Bacha’s worst fears came true. That 10-inning loss to Bridgwater proved to be UPB’s last game of the season. And for some, the last game of their careers.
The fateful news was delivered to Bacha, Packard, Boyer and the Panthers’ other nine seniors by head coach Zach Foster at the team’s hotel pool.
“I kind of had the idea way before Coach told us, but I think at that moment I wasn’t even upset; I was more angry,” Boyer recalled. “I just wanted to finish it and I felt like we had something this year. That was my first reaction, I was angry more than sad. A lot of the other guys were crying and I couldn’t even get myself to that. I was just angry.”
IN ADDITION to Boyer’s strong start on the mound, nearly every one of Pitt-Bradford’s top statistical categories was led by a senior. Catcher Joshua Zelinski (Kersey/Elk County Catholic) had a .357 batting average; Samuel Dreistadt had a team-high seven RBI; and Alex Andrzjewski had a staff-low 1.72 ERA in 15 innings pitched.
But it was Boyer’s numbers that stood out — both locally and at a national level. The 6-foot-2 righthander was named Pitcher of the Week by the AMCC, placed on D3baseball.com’s Team of the Week and, most impressively, garnered the Player of the Week award from the National College Baseball Writers Association.
“It was just a continuation of the summer leagues I’ve been in and not being able to throw last year — I only got that one start — and I just kind of built off that and that same kind of stuff,” he said. “My first start didn’t go that well, but the next three just kind of built upon each other.”
Bacha, meanwhile, threw 12.1 innings over his four appearances, highlighted by a five-inning win over Wells College where he allowed just three hits and one earned run.

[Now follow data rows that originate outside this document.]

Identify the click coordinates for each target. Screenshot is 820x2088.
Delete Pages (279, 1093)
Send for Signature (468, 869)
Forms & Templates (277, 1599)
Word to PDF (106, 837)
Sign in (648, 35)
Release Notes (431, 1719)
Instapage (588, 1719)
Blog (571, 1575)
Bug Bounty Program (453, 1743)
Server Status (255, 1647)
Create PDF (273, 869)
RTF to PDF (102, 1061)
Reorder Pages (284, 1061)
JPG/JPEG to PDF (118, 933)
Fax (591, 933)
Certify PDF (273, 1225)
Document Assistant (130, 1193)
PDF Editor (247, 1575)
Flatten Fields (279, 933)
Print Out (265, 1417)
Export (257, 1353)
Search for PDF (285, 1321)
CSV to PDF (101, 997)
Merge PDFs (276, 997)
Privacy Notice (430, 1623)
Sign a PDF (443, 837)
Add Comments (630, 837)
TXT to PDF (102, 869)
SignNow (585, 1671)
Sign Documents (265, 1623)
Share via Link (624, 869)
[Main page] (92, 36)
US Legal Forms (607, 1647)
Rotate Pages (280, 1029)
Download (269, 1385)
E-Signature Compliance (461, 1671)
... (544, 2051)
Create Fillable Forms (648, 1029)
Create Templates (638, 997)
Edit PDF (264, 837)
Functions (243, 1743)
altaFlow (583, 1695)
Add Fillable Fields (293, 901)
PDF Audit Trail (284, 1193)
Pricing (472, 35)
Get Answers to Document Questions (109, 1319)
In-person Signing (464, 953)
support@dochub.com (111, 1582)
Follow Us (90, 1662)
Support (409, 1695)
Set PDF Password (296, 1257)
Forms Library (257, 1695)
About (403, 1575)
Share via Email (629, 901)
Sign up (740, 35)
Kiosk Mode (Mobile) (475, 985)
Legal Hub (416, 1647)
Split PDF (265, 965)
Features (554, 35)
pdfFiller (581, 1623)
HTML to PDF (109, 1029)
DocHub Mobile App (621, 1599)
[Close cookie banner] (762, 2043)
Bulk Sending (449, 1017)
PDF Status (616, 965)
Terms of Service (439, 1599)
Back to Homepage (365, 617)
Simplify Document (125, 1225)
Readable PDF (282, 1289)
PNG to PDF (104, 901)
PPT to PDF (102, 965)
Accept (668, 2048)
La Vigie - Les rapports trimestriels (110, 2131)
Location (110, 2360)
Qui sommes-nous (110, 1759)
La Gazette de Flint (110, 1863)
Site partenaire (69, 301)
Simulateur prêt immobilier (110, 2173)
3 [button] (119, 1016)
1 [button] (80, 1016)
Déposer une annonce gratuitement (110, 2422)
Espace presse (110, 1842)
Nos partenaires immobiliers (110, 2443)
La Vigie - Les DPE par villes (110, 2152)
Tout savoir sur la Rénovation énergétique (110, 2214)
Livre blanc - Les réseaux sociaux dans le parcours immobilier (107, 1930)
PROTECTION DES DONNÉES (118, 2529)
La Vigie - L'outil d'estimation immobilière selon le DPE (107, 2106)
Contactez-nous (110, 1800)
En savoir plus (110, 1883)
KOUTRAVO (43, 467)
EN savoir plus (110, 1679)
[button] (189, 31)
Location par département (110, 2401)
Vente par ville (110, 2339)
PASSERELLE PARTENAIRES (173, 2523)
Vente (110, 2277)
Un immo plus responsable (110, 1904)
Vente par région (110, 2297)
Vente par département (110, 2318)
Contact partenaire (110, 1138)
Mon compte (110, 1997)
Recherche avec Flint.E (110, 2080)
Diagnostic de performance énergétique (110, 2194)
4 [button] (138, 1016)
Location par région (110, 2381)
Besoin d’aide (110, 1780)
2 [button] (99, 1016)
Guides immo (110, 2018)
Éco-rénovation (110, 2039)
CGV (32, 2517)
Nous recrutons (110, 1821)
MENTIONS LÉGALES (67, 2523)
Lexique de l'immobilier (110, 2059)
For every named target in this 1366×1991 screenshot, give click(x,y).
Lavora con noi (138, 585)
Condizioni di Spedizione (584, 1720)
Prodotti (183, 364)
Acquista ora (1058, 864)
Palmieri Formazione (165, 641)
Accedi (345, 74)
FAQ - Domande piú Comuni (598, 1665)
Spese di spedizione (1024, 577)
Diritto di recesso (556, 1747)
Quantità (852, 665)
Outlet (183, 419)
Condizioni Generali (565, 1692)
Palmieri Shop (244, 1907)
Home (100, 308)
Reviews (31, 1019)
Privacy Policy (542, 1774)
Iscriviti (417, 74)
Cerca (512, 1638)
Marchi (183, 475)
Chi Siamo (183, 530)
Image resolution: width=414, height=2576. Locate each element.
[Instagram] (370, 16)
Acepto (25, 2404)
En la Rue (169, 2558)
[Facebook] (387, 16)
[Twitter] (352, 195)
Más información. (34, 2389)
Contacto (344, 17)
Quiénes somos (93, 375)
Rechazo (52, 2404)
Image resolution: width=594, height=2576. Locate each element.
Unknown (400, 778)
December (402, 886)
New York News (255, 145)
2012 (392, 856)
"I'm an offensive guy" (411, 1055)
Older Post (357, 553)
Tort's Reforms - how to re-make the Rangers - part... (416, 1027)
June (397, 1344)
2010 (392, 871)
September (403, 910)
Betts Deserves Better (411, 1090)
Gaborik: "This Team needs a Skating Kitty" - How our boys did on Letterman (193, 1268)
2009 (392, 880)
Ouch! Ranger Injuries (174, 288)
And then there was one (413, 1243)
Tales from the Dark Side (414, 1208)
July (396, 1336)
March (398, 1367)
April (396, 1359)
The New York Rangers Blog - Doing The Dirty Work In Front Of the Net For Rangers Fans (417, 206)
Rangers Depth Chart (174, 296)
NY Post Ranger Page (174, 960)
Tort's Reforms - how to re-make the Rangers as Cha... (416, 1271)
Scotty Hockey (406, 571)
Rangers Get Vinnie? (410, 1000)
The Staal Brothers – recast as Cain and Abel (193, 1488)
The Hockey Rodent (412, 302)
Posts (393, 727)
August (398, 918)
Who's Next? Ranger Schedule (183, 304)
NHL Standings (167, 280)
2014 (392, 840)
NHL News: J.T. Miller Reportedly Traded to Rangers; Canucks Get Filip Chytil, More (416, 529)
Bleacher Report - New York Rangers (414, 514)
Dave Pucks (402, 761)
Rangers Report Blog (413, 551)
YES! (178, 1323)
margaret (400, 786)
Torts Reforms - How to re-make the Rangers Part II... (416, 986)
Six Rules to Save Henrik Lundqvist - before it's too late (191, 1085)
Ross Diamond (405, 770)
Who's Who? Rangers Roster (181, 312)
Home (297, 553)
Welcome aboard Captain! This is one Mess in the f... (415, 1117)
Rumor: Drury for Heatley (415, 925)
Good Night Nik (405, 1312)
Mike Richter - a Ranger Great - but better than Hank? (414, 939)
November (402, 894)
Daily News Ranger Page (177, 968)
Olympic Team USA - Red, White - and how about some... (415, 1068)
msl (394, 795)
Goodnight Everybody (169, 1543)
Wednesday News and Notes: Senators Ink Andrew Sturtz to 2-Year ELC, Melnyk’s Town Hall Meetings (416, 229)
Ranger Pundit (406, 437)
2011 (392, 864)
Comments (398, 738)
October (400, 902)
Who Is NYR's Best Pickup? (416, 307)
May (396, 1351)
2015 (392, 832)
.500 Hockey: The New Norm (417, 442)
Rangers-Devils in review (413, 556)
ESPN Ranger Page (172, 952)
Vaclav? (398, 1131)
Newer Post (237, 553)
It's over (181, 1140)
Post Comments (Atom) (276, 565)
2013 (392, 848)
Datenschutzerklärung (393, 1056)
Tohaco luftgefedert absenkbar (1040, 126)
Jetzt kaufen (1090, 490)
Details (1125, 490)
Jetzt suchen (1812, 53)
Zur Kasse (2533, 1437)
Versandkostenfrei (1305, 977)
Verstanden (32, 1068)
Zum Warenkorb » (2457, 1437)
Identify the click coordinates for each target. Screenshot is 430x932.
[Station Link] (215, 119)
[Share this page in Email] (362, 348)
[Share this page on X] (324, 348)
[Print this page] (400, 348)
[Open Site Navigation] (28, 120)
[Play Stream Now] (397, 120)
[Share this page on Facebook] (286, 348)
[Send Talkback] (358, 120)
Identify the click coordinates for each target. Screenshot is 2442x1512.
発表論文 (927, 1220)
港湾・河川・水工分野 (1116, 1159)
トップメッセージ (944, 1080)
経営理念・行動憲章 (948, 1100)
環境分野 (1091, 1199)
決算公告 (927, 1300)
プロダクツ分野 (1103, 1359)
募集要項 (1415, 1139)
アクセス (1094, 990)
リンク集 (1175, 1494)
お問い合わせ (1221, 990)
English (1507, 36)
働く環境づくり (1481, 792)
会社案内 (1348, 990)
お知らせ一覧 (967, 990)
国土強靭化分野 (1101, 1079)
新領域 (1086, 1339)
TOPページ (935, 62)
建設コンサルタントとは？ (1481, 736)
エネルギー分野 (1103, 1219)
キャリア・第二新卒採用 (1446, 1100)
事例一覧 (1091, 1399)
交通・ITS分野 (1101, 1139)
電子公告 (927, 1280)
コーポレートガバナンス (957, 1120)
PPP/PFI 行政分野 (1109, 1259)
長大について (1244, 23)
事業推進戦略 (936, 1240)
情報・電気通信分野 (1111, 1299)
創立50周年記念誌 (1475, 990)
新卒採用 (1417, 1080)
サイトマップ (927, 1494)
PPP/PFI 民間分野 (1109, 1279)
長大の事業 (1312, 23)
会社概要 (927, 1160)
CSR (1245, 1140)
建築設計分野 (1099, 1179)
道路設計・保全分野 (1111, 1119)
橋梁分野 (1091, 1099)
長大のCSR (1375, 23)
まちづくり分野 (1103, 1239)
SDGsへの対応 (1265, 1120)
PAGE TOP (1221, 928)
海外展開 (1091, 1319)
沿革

He figured to be a critical part of a rotation that would help the team navigate through a grueling back-end schedule that included 18 games in just 27 days in April.
“Day-in and day-out, (Ryan) and I were in the gym doing our program and stuff like that,” Bacha said. “My only start of the year wasn’t that good, but my bullpen appearances I felt were pretty strong. I was off to a pretty good start. Like (Ryan) said, it’s a team thing. If you look at the stats, we had three pitchers in the top five basically in almost every category which was huge because our bats kind of struggled out of the gate but it seemed like they were starting to figure it out a little bit when the news broke. It was tough.”
One of those hitters that was still looking to break out from an early-season slump was Packard. The team’s starting centerfielder appeared in all nine games, but hit just .063 with two RBI.
Packard, who recorded six multi-hit games and made no errors in 29 starts last year, surely would have worked his way back from that slow start. Now he won’t get that opportunity.
THE NCAA announced shortly after it had shelved the spring sports season that it would be granting an extra year of eligibility to athletes that had been affected.
And while that may prolong the collegiate careers of many athletes at the Division I level, both Boyer and Bacha are skeptical that it will have much impact at schools like Pitt-Bradford.
“A lot of guys will have to pay out of pocket for extra semesters that they don’t need,” Boyer said. “It wouldn’t make sense for a lot of the guys. I think you’ll see 90 percent of the guys across D-III not come back, in my opinion. It sucks.”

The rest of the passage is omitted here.